Items from a data source

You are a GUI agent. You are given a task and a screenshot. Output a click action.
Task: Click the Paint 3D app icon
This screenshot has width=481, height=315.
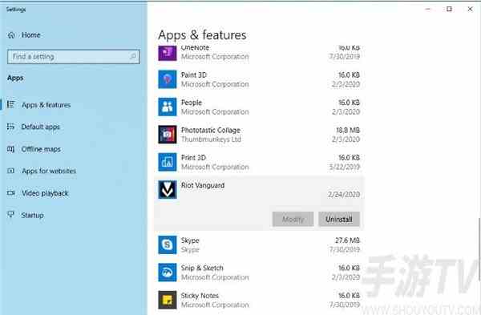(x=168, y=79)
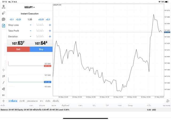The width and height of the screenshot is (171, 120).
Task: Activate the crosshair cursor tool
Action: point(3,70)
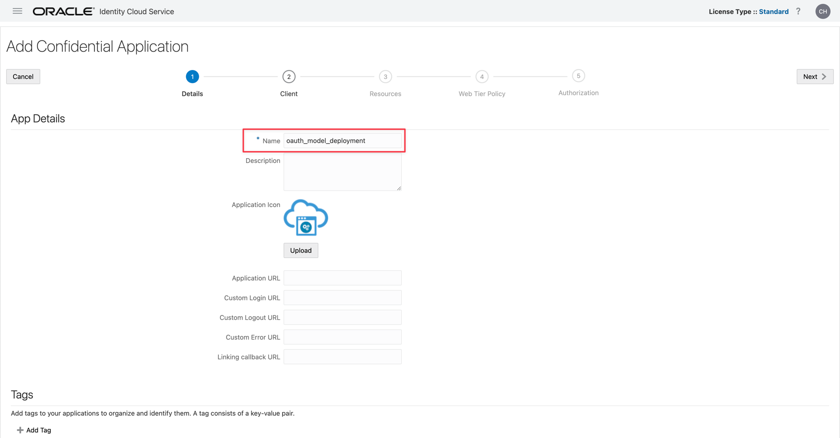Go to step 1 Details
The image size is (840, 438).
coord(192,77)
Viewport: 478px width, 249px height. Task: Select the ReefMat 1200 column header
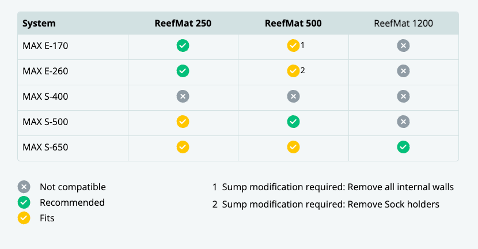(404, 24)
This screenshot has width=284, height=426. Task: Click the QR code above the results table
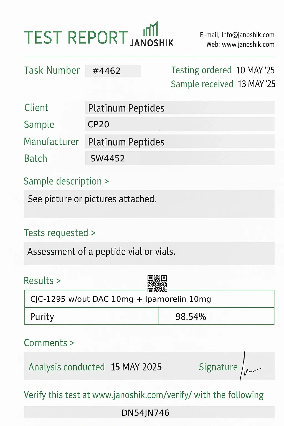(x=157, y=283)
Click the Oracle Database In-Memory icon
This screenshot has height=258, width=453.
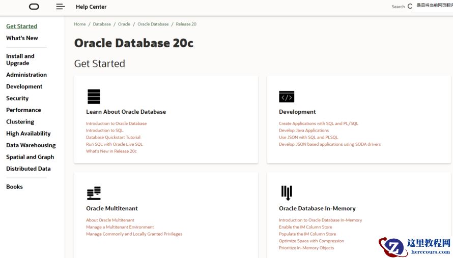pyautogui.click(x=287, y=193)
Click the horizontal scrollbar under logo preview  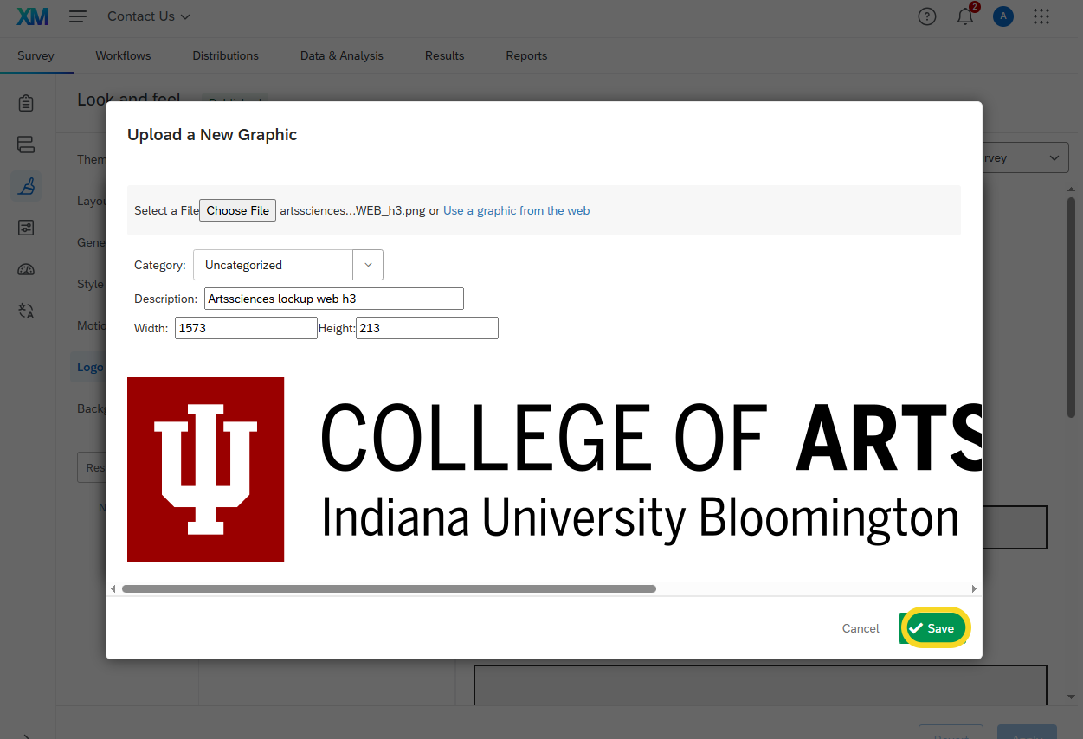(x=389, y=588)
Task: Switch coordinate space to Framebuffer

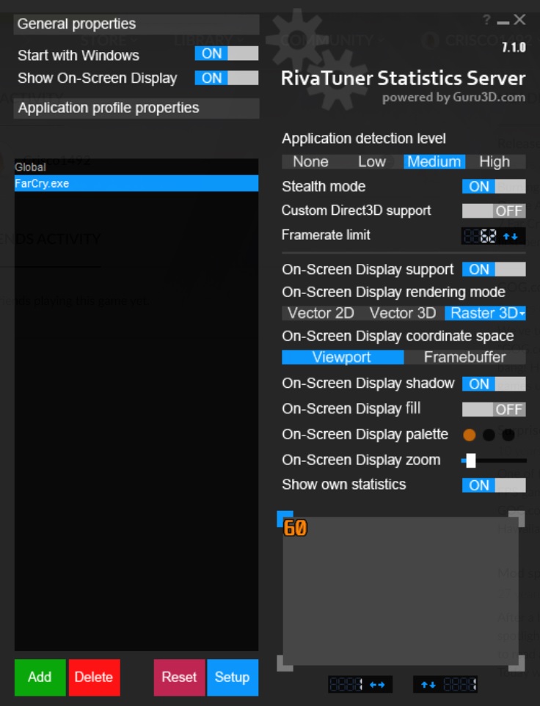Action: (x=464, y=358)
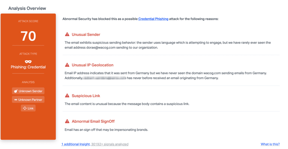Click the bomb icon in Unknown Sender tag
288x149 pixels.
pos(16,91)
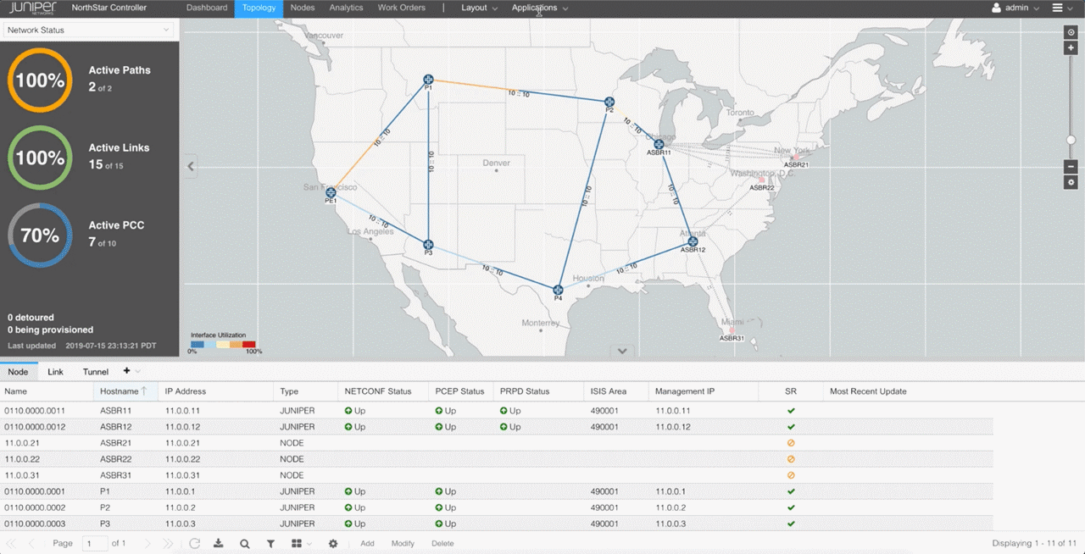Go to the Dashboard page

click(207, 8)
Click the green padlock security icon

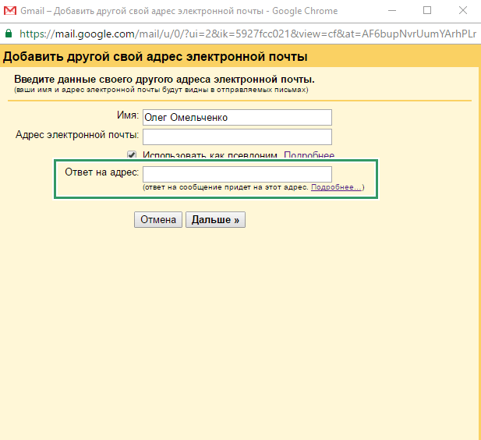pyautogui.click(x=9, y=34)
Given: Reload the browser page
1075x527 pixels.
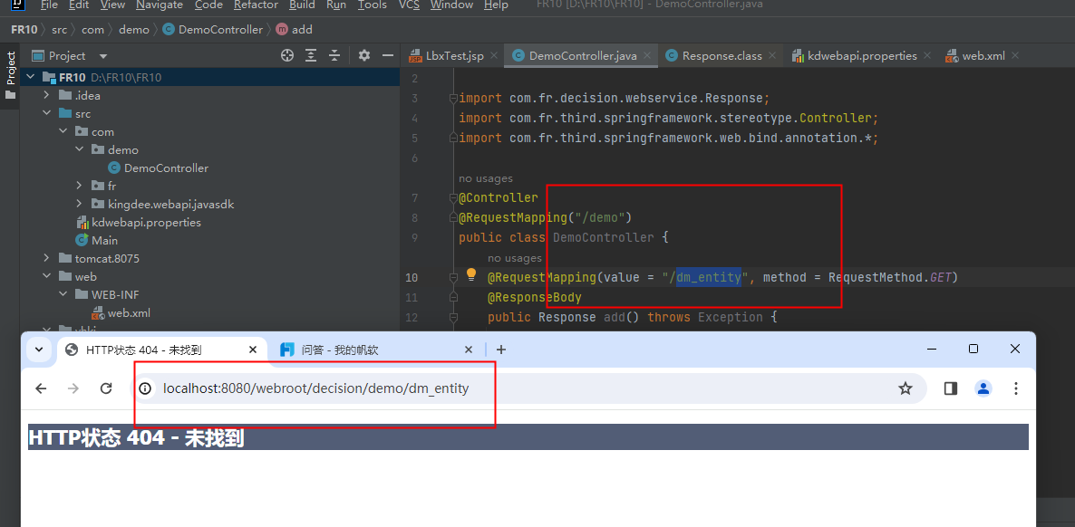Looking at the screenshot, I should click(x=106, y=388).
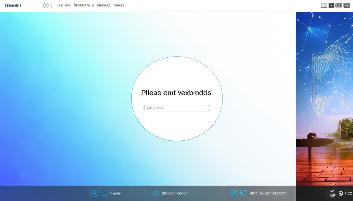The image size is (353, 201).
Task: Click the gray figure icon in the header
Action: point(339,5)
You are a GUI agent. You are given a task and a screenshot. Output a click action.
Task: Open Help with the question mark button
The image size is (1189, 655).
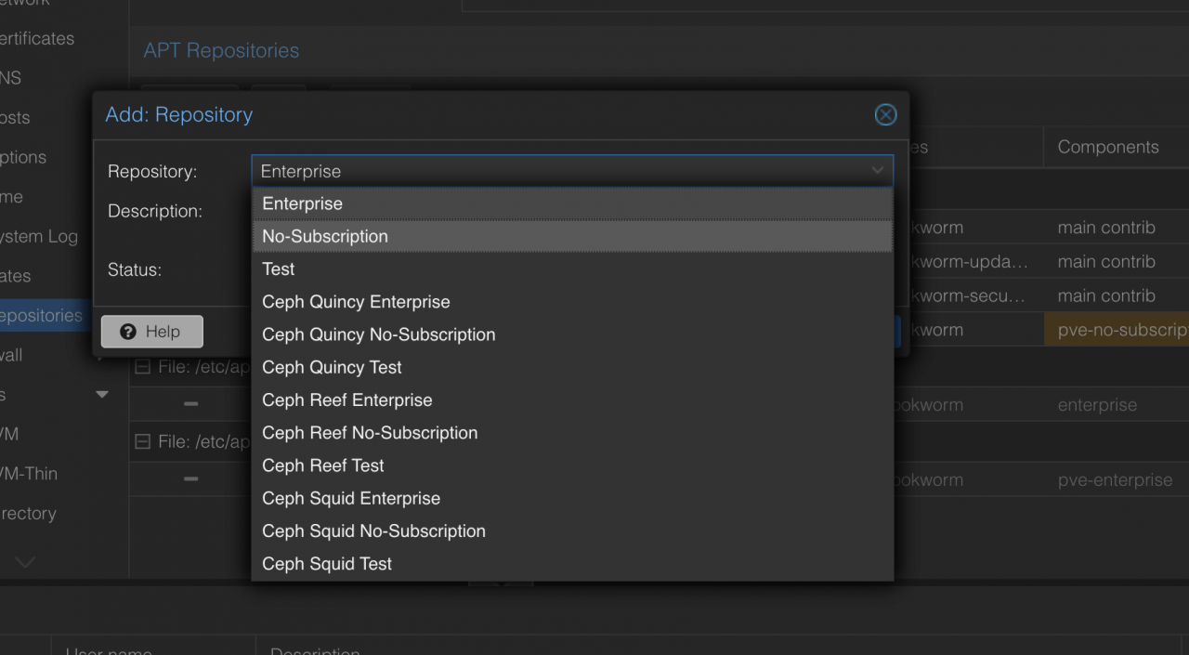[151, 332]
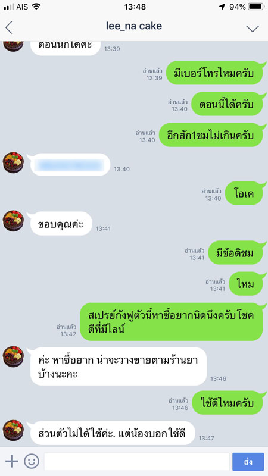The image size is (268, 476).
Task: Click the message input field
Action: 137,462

§ **Directions**:
Using the data above, output the line that has "Task: Switch coordinate space to Framebuffer", the line that has "Given: Reload the browser page", and whatever lines fall between, each exactly as it stands and without pictures.

§ **Answer space**:
Task: Switch coordinate space to Framebuffer

Action: (x=464, y=358)
Click the bomb icon in Unknown Sender tag
288x149 pixels.
pos(16,91)
Go to the Dashboard page

click(207, 8)
Click the green padlock security icon

pyautogui.click(x=9, y=34)
Given: Reload the browser page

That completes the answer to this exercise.